— Aim a —
Reproduce verbatim the rows from the line containing "Click the Evertrail logo on stream" through the line containing "[x=514, y=89]", inclusive.

— Given text —
----

Re: [CSP] URI/IRI normalization and comparison

On Thu, Nov 6, 2014 at 2:24 PM, Brian Smith <brian@briansmith.org> wrote:
> 1. In section 4.2.2, the first step is "Normalize the URI according to
> Section 6 of RFC3986." However, there is no step for normalizing the
> source expression. I think the source expression should be normalized
> too.

Here is an example:

<!DOCTYPE html>
<meta http-equiv=Content-Security-Policy content="script-src /%3b.js">
<script src="/%3B.js">

the script src attribute is already normalized, but the path in the
policy isn't, thus there won't be a match. But, these two should
probably be considered to match. That is why it is good to normalize
the source expression.

Further, the CSP 2 draft says that the grammar for paths in source
expressions is

      path-part = <path production from RFC 3986, section 3.3>

Later, the draft says "Note: Characters like U+003B SEMICOLON (;) and
U+002C COMMA (,) cannot appear in source expressions directly: if
you’d like to include these characters in a source expression, they
must be percent encoded as %3B and %2C respectively."

----

— Extracted records —
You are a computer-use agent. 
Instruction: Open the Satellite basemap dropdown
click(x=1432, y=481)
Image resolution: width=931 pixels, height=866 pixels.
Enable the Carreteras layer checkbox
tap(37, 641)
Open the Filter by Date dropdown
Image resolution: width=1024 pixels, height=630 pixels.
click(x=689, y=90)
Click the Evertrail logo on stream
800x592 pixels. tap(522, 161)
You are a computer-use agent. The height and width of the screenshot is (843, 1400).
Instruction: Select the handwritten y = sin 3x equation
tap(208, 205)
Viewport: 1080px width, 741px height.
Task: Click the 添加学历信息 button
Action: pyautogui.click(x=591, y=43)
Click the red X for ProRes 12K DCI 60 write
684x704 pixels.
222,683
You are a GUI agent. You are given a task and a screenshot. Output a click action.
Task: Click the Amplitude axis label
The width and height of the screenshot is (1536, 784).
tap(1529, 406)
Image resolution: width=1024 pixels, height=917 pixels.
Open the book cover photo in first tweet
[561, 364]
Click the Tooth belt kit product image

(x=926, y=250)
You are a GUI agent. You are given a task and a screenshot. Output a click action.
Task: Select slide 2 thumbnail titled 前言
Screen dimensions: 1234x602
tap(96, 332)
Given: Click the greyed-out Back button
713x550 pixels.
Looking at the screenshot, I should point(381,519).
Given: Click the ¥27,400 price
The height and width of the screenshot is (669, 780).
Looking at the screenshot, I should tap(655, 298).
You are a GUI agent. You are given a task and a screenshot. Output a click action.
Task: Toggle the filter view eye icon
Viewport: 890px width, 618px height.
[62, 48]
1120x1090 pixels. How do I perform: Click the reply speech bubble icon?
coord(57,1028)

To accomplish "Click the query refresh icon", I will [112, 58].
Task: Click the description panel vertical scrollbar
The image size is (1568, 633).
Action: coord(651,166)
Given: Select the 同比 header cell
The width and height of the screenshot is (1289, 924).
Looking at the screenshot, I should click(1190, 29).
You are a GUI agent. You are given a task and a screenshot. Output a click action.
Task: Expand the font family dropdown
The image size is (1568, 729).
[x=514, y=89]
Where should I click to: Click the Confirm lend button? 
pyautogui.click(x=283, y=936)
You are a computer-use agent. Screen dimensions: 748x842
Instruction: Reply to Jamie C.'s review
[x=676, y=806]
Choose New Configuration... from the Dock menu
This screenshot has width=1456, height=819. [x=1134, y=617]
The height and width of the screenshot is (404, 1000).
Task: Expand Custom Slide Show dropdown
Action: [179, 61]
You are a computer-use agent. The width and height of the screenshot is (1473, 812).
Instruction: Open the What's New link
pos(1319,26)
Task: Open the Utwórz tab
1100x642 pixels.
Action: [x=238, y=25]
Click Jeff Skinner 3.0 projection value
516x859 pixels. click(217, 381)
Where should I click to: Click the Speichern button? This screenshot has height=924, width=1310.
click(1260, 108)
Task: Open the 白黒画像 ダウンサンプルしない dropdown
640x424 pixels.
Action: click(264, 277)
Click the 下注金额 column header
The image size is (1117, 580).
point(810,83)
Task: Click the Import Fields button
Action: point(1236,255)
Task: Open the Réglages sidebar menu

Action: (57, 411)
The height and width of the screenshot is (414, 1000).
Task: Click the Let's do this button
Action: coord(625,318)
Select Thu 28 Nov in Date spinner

----

— Aim b —
List every section number cited in the message on CSP URI normalization, in the order it appears.

— Exercise result a —
Click the Evertrail logo on stream
800x592 pixels. tap(522, 161)
You are a computer-use agent. The height and width of the screenshot is (843, 1400).
Instruction: Select the handwritten y = sin 3x equation
tap(208, 205)
Viewport: 1080px width, 741px height.
Task: Click the 添加学历信息 button
Action: pyautogui.click(x=591, y=43)
Click the red X for ProRes 12K DCI 60 write
684x704 pixels.
222,683
You are a GUI agent. You are given a task and a screenshot. Output a click action.
Task: Click the Amplitude axis label
The width and height of the screenshot is (1536, 784).
tap(1529, 406)
Image resolution: width=1024 pixels, height=917 pixels.
Open the book cover photo in first tweet
[561, 364]
Click the Tooth belt kit product image

(x=926, y=250)
You are a GUI agent. You are given a task and a screenshot. Output a click action.
Task: Select slide 2 thumbnail titled 前言
Screen dimensions: 1234x602
tap(96, 332)
Given: Click the greyed-out Back button
713x550 pixels.
Looking at the screenshot, I should point(381,519).
Given: Click the ¥27,400 price
The height and width of the screenshot is (669, 780).
Looking at the screenshot, I should tap(655, 298).
You are a GUI agent. You are given a task and a screenshot. Output a click action.
Task: Toggle the filter view eye icon
Viewport: 890px width, 618px height.
[62, 48]
1120x1090 pixels. How do I perform: Click the reply speech bubble icon?
coord(57,1028)

To accomplish "Click the query refresh icon", I will [112, 58].
Task: Click the description panel vertical scrollbar
The image size is (1568, 633).
Action: coord(651,166)
Given: Select the 同比 header cell
The width and height of the screenshot is (1289, 924).
Looking at the screenshot, I should click(1190, 29).
You are a GUI agent. You are given a task and a screenshot. Output a click action.
Task: Expand the font family dropdown
The image size is (1568, 729).
[x=514, y=89]

— Exercise result b —
4.2.2, 6, 3.3